Role of gelsolin has been discussed in a number of hormone-secreting tissues, particularly insulin secreting cell lines from hamster [8]. In 2006, Tomas et al. reported that insulin secretion from pancreatic β-cells is enabled by remodeling of actin cytoskeleton, which in turn is closely regulated by intracellular gelsolin [9]. These authors showed that modulation of F-actin state by gelsolin plays a critical role in the glucose-dependent MAPK signal transduction which eventually regulates β-cell insulin secretion. Another study confirmed its role in β-cell survival, where overexpression of gelsolin in β-cells led to significant decrease in the number of terminal deoxynucleotidyl transferase-mediated dUTP nick-end labeling (TUNEL)(+) and active caspase-3(+) cells [10]. Additionally, gelsolin knockdown by RNA interference in B1 cells (subclones derived from parental mouse pancreatic β-cell line MIN6) confirmed role of gelsolin in delaying apoptosis in β-cells [10]. Since PIP2 regulates functioning of gelsolin, role of PIP2 was examined in pancreatic β-cell functioning which showed that presence of excess PIP2 disturbed the F-actin remodeling, possibly via PIP2 mediated deactivation of Ca2+-activated gelsolin leading to apoptosis of β-cells [11]. Further, gelsolin has been reported to directly associate with the N-terminal portion of Syntaxin 4 (Syn4) and regulate insulin granule exocytosis [12]. The work proposed a biphasic model of insulin secretion whereby inactive gelsolin clamps Syn4 from functioning, and Ca2+ activation of gelsolin leads to their dissociation in turn enabling Syn4 to facilitate insulin exocytosis. Essentially, these publications indicated some correlation of gelsolin in functioning or survivability of β-cells which secrete insulin hormone. Improper management of insulin/sugar ratio is the primary factor in type II diabetes. We examined the pGSN values in type II diabetic humans and in animal models, which brought forth that there is a positive correlation between higher blood glucose levels and reduced pGSN values.

2. Materials and Methods

2.1. Drugs, Chemicals, and Reagents

Expression and purification of the recombinant proteins, namely, recombinant human gelsolin (rhuGSN) and its truncated versions, namely, G1–G3, G2–G6, G4–G6, 28–161, and 56–161, have been described earlier [13]. An image of the SDS-PAGE of the proteins used for the experiments here is presented in Supplementary Figure 1 in Supplementary Material available online at http://dx.doi.org/10.1155/2014/152075 which confirms the levels of purity. The generation of polyclonal anti-human gelsolin antisera in rabbit has also been described earlier [13]. Specificity of the polyclonal IgG1 to rhuGSN and pGSN from human and mice samples was confirmed by western blotting and cross confirmation using monoclonal antibody GS-2C4 (Sigma Aldrich). Confirmation and utilization of these results are published earlier [13]. The regression value of the linear fit of our ELISA based detection method using polyclonal IgG1 and recombinant human pGSN is 0.92 ± 0.07 in the range of 40–400 μg/mL. The values were estimated from three independent experiments, and the linear fit was used to estimate pGSN values and their variations in humans and mice used in this study. Further, sensitivity of our detection method is about 6 ng of rhuGSN. For animal experiments, Streptozotocin (STZ) and Sitagliptin were purchased from Sigma Aldrich and Merck, respectively.

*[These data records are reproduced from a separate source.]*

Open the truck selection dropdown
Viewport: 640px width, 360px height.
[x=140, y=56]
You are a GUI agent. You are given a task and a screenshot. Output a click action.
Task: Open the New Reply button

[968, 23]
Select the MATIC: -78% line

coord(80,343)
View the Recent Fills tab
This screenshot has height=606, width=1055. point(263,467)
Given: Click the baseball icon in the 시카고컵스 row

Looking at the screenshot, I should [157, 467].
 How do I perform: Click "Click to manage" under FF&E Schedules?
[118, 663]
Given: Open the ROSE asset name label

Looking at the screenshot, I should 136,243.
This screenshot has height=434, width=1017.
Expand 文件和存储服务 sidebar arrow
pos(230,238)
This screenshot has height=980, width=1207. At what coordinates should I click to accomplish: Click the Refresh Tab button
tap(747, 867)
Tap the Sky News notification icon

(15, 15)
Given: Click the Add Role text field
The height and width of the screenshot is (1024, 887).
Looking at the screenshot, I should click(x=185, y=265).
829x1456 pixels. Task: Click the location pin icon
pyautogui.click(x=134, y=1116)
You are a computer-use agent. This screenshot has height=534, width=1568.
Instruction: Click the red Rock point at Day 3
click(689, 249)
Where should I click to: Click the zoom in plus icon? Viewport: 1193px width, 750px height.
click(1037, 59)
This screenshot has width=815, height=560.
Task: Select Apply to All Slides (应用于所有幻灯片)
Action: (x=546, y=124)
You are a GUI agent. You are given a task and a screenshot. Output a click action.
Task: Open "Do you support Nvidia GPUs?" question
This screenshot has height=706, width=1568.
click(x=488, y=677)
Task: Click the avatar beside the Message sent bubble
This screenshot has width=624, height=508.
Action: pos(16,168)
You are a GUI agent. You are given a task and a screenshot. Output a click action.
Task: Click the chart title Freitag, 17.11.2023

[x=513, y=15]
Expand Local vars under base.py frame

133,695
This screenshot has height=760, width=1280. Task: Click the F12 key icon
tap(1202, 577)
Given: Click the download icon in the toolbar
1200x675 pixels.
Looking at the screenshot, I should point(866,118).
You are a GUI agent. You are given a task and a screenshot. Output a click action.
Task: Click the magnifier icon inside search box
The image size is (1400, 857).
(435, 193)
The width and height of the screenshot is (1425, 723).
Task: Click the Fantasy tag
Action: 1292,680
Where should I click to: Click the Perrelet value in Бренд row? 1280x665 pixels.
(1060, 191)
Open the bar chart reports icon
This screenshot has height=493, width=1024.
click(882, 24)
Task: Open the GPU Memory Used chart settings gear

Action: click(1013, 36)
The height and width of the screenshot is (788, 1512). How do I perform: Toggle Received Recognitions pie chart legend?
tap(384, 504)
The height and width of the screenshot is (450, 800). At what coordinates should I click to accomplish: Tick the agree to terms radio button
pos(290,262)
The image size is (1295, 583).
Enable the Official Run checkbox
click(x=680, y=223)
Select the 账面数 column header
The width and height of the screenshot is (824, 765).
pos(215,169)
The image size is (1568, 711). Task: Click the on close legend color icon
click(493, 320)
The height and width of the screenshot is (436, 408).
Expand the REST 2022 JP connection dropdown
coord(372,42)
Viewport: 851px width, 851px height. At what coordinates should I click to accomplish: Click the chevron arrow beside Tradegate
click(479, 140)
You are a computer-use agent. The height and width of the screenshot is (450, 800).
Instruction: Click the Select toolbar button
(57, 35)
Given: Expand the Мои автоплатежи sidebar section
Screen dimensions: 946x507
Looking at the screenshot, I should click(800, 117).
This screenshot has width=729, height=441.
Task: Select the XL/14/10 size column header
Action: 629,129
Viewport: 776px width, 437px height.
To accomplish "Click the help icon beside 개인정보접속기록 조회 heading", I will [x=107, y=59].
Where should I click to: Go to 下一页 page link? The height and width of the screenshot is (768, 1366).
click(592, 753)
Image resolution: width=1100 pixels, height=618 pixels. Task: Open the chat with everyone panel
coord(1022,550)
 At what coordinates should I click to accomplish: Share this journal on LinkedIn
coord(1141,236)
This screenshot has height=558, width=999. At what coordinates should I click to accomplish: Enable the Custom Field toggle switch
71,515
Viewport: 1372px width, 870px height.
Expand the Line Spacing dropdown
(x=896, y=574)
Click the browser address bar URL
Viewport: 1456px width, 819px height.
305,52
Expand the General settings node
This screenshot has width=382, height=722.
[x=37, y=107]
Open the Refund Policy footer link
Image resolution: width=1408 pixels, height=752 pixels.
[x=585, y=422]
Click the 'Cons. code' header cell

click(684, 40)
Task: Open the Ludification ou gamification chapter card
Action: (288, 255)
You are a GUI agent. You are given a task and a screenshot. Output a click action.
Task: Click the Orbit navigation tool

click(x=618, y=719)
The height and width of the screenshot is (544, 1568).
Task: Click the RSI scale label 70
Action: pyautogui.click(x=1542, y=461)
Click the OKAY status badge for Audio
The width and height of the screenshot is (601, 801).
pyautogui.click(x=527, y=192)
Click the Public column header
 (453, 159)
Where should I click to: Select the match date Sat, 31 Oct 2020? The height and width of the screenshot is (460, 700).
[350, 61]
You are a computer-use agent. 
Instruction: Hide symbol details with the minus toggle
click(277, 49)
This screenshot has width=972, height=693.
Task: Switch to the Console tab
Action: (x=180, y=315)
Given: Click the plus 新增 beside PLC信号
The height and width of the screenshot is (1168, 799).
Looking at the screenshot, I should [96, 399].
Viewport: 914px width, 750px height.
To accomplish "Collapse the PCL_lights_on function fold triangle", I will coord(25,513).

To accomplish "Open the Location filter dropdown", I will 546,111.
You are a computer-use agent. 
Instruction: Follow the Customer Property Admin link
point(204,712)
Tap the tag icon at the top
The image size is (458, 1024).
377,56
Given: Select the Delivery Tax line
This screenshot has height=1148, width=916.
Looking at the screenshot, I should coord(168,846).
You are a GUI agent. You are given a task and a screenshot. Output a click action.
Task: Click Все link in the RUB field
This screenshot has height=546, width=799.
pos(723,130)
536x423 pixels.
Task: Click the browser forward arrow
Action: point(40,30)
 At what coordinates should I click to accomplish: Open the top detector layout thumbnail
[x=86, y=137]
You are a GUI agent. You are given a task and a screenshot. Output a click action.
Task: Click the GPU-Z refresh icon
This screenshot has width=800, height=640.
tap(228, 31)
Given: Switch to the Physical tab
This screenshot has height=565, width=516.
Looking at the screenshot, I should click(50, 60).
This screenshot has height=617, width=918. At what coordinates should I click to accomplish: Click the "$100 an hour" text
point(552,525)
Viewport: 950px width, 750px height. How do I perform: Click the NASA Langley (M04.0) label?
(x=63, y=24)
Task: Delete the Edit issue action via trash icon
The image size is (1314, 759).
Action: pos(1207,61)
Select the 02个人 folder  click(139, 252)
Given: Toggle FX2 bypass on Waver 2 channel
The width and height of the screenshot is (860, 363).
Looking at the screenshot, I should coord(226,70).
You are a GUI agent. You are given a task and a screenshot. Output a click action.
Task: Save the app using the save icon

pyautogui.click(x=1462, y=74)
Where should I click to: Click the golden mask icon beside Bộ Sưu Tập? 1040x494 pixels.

2.2. Experimental Subjects
2.2.1. Experimental Mice

Inbred male C57BL/6 mice (3-4 weeks of age), BKS.Cg-Doc +/+ Lep/J (db/db), diabetic mice (6–8 weeks), and their db/m littermates were procured from the animal facility of the institute. The animals were fed pellet diet and water ad libitum. All the protocols on mice were approved from the Institutional Animal Ethics Committee of IMTECH and were performed according to the National Regulatory Guidelines issued by Committee for the Purpose of Control and Supervision of Experiments on Animals (CPCSEA), Ministry of Environment & Forests (Government of India).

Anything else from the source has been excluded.